HISTÓRIA Na Grécia, era consagrada a Atena e divinizada em hino homérico a Deméter. Em todos países europeus e orientais tem significações semelhantes. Em Roma, era consagrada a Júpiter e Minerva. Em uma lenda chinesa, a madeira da oliveira neutralizaria alguns venenos. No Japão, simboliza a amabilidade, assim como sucesso nos estudos e empreendimentos. Para judeus e cristãos, simboliza paz, sendo um ramo de oliveira o que uma pomba trouxe a Noé ao fim
do dilúvio. A cruz de Cristo teria sido feita de oliveira e cedro. No Islã, a oliveira é o eixo do mundo, símbolo do Homem Universal, profeta. Associada à luz pois o óleo da oliva alimentava lâmpadas. Para os hebreus, a oliveira é a árvore dos bem aventurados. No Alcorão, é símbolo da benção divina.

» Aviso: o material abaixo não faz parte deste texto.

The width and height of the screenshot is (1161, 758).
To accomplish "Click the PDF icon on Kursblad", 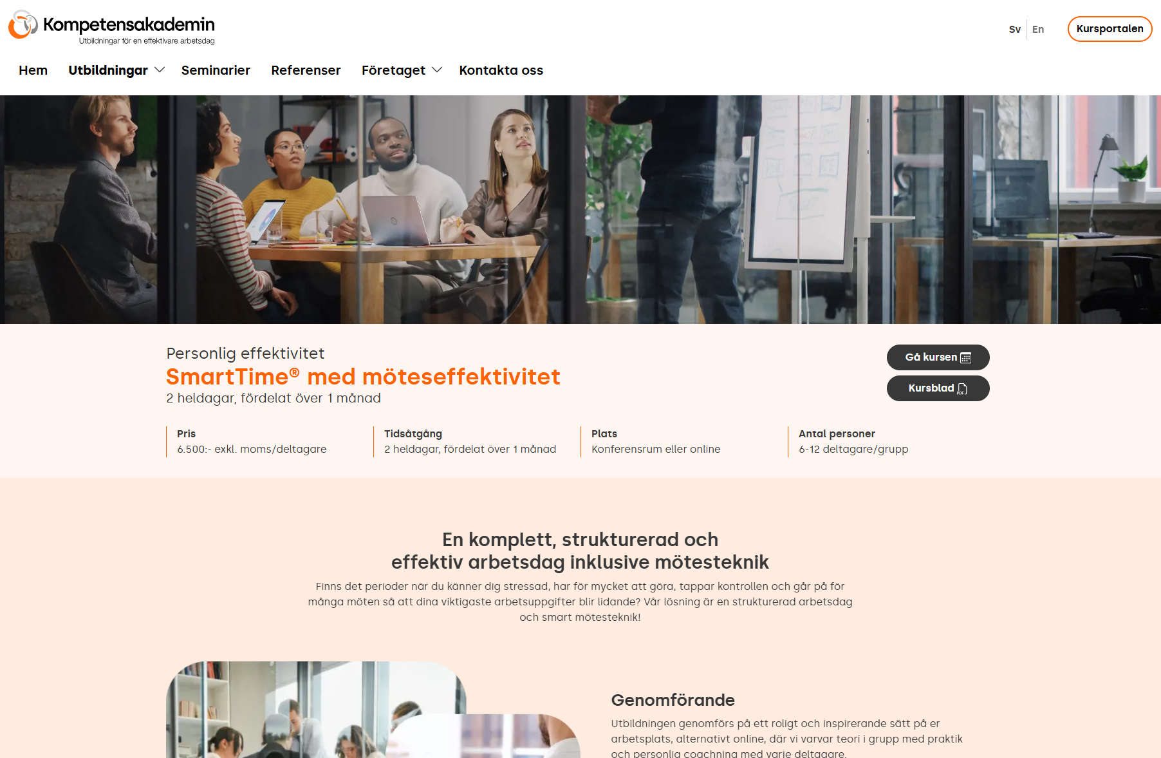I will tap(962, 388).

CARACTERÍSTICAS As raízes compridas da Oliveira podem chegar a uma profundidade de seis metros, através das quais têm sempre a possibilidade de obter água para o seu desenvolvimento. A árvore (dependendo da variedade) chega aos 20 metros de altura. Tem tronco retorcido e estatura baixa.
13. SALGUEIRO
SALGUEIRO SÍMBOLO DE Sobrevivência, lei divina, imortalidade, vida eterna. HISTÓRIA Pelo título de chorão, evoca sentimentos de tristeza; porém, por sua resistência e capacidade dos galhos cortados de voltarem à vida, é relacionada à sobrevivência. São Bernardo relaciona o salgueiro eternamente verde à Virgem Maria. No extremo Oriente, é símbolo de imortalidade, equivalente à acácia maçônica. No Tibete, o salgueiro é considerado como árvore central, ou Árvore da Vida, tendo sido plantado nos santuários de Lhassa. Na Odisséia de Homero, fala-se
de salgueiros no caminho da casa de Hades e o salgueiro era associado à Corê, deusa ligada ao mundo dos mortos. Também é associado à castidade por ter sido considerada infrutífera.
CARACTERÍSTICAS É um gênero com perto de 400 espécies e inclui plantas de porte muito diverso, desde arbustos e pequenas plantas rastejantes, até árvores de porte considerável. Sua espécie mais marcante é o salgueiro-chorão, árvore de ramos longos e pendentes.
14. VIDEIRA
VIDEIRA SÍMBOLO DE Povo ou reino de Deus, conhecimento superior, Jesus Cristo.
HISTÓRIA Para todas as religiões da antiga Israel, a videira é uma árvore sagrada, representando muitas vezes uma síntese da crença cristã, podendo significar o enviado de Deus, o Reino de Deus ou a própria religião. O vinho também representa o sangue de Cristo e é por vezes relacionado ao conhecimento. Na Bíblia, encontram-se passagens em que a videira se torna uma Árvore da Vida. Para os gregos, o vinho era consagrado a Dionísio,
cujo culto era associado à vida após a morte. Por isso, a videira também pode ser um símbolo funerário. Na mitologia egípcia, Ísis engravidou por ter comido uvas. Na Mesopotâmia, havia a deusa “videira celeste” Geschtinana, relacionada também ao reino dos mortos.
CARACTERÍSTICAS A videira é uma trepadeira da família das vitáceas de caule espesso e resistente, verde quando jovem, tornando-se escuro posteriormente. Possui folhas grandes e repartidas em cinco lóbulos pontiagudos.